*** DATA LISTING Section Begins ***
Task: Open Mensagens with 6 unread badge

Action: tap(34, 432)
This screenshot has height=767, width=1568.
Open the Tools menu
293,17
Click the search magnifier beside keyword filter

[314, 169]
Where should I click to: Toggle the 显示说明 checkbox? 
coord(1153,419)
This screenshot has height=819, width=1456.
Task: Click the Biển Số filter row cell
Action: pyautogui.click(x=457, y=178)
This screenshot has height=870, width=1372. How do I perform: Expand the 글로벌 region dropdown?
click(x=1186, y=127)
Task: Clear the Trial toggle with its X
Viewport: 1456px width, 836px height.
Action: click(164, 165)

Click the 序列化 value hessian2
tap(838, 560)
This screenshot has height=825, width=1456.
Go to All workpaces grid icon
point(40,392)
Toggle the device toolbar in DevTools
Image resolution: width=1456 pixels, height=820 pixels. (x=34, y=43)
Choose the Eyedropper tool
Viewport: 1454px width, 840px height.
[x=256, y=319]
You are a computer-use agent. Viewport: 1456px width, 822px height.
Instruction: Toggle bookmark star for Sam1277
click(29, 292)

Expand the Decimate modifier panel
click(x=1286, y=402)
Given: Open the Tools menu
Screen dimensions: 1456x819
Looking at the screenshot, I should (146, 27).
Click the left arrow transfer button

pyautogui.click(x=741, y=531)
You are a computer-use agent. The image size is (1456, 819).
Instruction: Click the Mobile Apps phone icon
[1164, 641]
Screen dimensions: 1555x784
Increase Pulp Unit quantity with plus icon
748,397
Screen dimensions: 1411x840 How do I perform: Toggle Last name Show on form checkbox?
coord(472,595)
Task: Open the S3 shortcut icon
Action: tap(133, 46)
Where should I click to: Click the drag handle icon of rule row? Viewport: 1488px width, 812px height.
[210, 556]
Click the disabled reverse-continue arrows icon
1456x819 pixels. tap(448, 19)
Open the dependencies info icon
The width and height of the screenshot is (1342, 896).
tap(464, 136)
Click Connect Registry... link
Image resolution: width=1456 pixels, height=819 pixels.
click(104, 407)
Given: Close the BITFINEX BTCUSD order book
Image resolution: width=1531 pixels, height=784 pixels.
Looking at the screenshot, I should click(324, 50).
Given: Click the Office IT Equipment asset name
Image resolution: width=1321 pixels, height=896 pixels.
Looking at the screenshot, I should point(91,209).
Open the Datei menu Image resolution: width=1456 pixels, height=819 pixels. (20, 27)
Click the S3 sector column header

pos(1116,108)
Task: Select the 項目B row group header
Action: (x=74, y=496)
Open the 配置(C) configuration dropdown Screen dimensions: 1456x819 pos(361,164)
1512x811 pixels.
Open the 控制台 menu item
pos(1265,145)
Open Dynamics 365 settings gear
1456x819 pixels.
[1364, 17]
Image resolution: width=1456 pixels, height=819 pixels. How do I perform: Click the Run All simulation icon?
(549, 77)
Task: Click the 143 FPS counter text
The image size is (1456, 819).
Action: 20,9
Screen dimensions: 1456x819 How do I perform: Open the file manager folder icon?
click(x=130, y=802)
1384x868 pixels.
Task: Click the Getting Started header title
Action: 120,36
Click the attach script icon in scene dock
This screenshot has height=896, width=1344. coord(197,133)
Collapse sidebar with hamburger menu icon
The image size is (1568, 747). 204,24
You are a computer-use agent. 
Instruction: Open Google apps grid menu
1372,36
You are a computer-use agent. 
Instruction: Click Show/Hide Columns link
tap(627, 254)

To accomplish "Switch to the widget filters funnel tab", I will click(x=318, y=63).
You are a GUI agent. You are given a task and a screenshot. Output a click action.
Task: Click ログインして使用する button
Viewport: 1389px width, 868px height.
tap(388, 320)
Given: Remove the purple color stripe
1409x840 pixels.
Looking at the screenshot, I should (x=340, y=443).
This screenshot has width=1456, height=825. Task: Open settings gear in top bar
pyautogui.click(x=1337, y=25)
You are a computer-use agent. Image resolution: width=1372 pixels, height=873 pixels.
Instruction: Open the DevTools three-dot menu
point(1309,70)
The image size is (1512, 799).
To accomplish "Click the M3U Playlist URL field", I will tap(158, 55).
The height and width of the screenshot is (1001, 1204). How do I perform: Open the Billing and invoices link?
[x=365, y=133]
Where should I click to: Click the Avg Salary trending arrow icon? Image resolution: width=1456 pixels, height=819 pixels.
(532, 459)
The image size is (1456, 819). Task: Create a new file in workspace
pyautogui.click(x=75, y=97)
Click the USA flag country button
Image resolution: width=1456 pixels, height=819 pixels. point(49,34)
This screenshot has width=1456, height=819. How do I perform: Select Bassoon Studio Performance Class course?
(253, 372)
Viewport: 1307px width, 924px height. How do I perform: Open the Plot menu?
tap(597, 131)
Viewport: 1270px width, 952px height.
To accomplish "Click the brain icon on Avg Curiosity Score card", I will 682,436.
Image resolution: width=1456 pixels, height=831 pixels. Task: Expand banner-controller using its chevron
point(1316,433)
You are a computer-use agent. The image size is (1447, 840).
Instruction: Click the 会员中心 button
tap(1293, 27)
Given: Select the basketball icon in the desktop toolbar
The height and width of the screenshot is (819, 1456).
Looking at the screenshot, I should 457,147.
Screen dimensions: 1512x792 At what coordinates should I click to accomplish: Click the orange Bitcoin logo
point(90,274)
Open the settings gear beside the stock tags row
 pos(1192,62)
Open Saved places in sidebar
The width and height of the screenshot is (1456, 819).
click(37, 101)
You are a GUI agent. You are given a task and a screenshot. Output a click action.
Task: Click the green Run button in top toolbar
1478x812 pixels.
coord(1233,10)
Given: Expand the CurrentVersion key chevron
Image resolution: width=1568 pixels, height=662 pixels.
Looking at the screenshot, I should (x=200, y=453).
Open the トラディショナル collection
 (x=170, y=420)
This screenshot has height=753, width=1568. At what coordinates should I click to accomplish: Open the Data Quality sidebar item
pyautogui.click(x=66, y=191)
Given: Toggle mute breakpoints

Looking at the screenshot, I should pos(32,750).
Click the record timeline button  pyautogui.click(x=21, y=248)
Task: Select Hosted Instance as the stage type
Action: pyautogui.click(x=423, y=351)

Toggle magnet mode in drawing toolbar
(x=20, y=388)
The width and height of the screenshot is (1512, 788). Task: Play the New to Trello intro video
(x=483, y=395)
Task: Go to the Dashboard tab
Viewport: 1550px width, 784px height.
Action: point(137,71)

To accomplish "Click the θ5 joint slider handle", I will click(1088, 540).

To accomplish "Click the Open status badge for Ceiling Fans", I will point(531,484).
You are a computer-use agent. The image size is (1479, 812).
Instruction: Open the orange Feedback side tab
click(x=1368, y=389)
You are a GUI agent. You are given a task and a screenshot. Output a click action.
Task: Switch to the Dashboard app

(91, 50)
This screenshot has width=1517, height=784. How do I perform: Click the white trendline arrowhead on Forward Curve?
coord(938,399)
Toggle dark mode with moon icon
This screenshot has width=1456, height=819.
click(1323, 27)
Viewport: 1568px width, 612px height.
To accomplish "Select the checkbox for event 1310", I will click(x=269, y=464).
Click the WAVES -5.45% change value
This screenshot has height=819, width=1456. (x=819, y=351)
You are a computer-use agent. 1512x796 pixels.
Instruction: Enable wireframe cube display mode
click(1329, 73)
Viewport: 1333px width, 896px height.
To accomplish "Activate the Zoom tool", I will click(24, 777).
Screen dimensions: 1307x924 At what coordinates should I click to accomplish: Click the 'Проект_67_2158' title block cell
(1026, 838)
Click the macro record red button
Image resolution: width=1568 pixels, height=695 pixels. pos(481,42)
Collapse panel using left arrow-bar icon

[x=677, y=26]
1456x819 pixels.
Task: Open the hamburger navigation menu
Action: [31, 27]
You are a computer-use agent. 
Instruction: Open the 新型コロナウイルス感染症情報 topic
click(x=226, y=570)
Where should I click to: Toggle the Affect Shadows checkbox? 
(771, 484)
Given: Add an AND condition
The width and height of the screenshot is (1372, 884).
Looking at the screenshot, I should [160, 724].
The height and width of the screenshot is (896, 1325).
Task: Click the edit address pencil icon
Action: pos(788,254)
*** DATA LISTING Section Ends ***
THE PROBLEM
When the line containing "Given: Click the" is reached, include it and stop. Until then, output each line of the entries exactly as given, starting from the first.

THE ANSWER
Task: Open Mensagens with 6 unread badge

Action: tap(34, 432)
This screenshot has height=767, width=1568.
Open the Tools menu
293,17
Click the search magnifier beside keyword filter

[314, 169]
Where should I click to: Toggle the 显示说明 checkbox? 
coord(1153,419)
This screenshot has height=819, width=1456.
Task: Click the Biển Số filter row cell
Action: pyautogui.click(x=457, y=178)
This screenshot has height=870, width=1372. How do I perform: Expand the 글로벌 region dropdown?
click(x=1186, y=127)
Task: Clear the Trial toggle with its X
Viewport: 1456px width, 836px height.
Action: click(164, 165)

Click the 序列化 value hessian2
tap(838, 560)
This screenshot has height=825, width=1456.
Go to All workpaces grid icon
point(40,392)
Toggle the device toolbar in DevTools
Image resolution: width=1456 pixels, height=820 pixels. (x=34, y=43)
Choose the Eyedropper tool
Viewport: 1454px width, 840px height.
[x=256, y=319]
You are a computer-use agent. Viewport: 1456px width, 822px height.
Instruction: Toggle bookmark star for Sam1277
click(29, 292)

Expand the Decimate modifier panel
click(x=1286, y=402)
Given: Open the Tools menu
Screen dimensions: 1456x819
Looking at the screenshot, I should (146, 27).
Click the left arrow transfer button

pyautogui.click(x=741, y=531)
You are a computer-use agent. The image size is (1456, 819).
Instruction: Click the Mobile Apps phone icon
[1164, 641]
Screen dimensions: 1555x784
Increase Pulp Unit quantity with plus icon
748,397
Screen dimensions: 1411x840 How do I perform: Toggle Last name Show on form checkbox?
coord(472,595)
Task: Open the S3 shortcut icon
Action: tap(133, 46)
Where should I click to: Click the drag handle icon of rule row? Viewport: 1488px width, 812px height.
[210, 556]
Click the disabled reverse-continue arrows icon
1456x819 pixels. tap(448, 19)
Open the dependencies info icon
The width and height of the screenshot is (1342, 896).
tap(464, 136)
Click Connect Registry... link
Image resolution: width=1456 pixels, height=819 pixels.
click(104, 407)
Given: Close the BITFINEX BTCUSD order book
Image resolution: width=1531 pixels, height=784 pixels.
Looking at the screenshot, I should click(324, 50).
Given: Click the Office IT Equipment asset name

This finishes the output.